Detrás de mi abuela, sobre aquellos peldaños tan idénticos y confrontados como los de la escalinata de Riofrío, distinguí a mi cuñada muerta, Cristina, y a un hombre a quien tardé en reconocer, asentados los dos a los extremos de la gradería. Tendría él cualquier edad, entre los treinta y la cuarentena. Llevaba botas ajustadas y un terno de gruesa alpaca, aunque habría podido vestir el blusón y las alpargatas de los obreros. La barba cuidadosamente recortada y el pelo cepillado y partido con raya en medio daban medida de su esmero en la apariencia. Turbado, lo identifiqué entonces. Era Juan Oliva Moncosí.
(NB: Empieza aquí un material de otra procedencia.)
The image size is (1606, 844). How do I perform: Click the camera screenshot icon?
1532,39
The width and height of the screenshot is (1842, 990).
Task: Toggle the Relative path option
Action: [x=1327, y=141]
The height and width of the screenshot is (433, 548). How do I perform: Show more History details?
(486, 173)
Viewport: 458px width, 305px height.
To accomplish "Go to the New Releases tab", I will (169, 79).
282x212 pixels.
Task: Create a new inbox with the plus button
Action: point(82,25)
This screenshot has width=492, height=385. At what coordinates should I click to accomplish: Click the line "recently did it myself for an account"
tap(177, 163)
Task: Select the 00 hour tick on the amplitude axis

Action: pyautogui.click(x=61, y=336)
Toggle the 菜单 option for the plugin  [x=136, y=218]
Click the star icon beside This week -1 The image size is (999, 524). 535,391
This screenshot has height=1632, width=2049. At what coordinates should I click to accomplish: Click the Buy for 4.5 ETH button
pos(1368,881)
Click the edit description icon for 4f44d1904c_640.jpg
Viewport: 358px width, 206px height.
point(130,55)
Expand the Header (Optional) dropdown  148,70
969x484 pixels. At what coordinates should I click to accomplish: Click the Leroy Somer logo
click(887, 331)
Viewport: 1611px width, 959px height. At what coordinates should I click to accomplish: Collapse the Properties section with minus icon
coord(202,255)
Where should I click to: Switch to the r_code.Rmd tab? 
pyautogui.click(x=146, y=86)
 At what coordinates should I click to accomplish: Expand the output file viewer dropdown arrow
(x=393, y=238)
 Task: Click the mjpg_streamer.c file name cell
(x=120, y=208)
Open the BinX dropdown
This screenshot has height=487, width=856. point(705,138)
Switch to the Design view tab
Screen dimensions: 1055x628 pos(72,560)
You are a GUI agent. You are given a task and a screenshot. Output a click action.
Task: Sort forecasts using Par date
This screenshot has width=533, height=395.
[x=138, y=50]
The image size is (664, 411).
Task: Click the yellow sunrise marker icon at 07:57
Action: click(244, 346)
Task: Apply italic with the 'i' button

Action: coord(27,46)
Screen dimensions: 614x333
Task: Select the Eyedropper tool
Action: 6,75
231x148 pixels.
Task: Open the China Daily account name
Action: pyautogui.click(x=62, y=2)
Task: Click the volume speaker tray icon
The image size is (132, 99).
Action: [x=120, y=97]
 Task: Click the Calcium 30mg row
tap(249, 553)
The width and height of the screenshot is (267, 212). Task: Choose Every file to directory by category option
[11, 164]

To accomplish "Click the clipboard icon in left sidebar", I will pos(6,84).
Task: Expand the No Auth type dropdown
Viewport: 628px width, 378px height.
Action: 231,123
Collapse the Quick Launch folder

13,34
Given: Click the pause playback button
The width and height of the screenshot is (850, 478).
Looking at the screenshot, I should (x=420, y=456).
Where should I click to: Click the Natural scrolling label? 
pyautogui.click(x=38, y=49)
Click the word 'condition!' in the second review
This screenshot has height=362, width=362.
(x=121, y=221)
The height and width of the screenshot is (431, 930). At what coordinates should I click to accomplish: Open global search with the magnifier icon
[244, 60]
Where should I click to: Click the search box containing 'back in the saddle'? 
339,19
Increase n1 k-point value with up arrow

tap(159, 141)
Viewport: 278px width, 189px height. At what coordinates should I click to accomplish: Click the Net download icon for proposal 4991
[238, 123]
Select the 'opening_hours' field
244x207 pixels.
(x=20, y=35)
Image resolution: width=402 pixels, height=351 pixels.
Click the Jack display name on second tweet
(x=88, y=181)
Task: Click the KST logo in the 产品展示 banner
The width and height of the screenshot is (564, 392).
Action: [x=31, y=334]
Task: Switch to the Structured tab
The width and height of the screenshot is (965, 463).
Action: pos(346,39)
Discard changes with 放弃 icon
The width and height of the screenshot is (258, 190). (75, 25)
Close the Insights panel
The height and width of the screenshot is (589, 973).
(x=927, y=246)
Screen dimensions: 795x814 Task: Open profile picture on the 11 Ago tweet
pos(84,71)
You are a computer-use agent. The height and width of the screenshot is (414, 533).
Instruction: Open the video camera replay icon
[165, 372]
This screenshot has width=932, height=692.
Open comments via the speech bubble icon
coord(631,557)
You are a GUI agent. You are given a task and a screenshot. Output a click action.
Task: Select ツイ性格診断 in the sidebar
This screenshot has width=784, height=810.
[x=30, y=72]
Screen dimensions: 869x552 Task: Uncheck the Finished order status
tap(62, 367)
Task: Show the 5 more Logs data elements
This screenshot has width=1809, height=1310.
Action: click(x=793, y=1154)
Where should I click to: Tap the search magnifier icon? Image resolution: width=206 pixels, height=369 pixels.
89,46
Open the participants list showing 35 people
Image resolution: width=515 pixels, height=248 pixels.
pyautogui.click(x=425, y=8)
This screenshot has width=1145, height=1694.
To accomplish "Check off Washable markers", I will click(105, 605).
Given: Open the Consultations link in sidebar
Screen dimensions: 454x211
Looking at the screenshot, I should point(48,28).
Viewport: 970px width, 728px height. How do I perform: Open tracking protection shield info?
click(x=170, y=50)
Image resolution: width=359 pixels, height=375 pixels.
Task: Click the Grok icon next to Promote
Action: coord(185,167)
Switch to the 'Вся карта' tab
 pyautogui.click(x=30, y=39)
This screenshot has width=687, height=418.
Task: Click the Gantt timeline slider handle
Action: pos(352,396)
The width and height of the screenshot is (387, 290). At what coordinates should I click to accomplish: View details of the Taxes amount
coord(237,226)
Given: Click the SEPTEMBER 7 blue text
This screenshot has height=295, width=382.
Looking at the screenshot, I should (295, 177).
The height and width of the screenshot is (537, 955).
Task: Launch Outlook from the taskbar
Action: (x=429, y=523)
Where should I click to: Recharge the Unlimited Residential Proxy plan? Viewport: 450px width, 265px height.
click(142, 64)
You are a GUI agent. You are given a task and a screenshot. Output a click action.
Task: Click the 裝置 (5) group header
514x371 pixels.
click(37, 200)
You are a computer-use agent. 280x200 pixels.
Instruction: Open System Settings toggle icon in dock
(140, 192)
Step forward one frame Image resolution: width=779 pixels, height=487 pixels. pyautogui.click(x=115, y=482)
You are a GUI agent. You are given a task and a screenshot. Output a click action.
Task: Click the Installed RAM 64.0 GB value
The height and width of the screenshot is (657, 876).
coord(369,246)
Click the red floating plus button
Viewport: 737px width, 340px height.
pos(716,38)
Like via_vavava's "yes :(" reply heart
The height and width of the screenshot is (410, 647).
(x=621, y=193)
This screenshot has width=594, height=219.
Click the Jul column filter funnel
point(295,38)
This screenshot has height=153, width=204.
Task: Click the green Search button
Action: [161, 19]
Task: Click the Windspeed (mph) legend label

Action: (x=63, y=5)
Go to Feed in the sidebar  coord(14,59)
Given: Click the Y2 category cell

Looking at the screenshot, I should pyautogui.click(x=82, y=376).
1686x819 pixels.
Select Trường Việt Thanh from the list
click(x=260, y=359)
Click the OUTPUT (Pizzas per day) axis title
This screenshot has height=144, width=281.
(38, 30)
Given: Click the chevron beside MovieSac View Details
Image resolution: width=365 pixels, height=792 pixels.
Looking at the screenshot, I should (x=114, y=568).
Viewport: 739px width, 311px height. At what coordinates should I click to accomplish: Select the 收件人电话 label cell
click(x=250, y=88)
Recordarás tan bien como yo, Guillermo, que Oliva quiso matarme el 25 de octubre del otoño pasado. Acababa de regresar de Ávila, Valladolid, Logroño y Zaragoza e iba a caballo a palacio, después del inevitable tedeum de Atocha. Espontáneo u oficioso, el gentío que me aclamaba en el Prado, la Puerta del Sol y la calle Mayor me devolvía las fervientes multitudes a la vuelta del destierro. Me las trajo en las mientes con la indiferente negligencia que escuchamos el relato de un desvarío, medio censurado por la desmemoria. Seguido por Quesada y Jovellar, ellos al frente de un escuadrón de húsares y otro de lanceros, tuve que concluir: Definitivamente, todo se vive dos veces. La primera de veras y la segunda, como a rastras nos sigue la sombra en la tarde.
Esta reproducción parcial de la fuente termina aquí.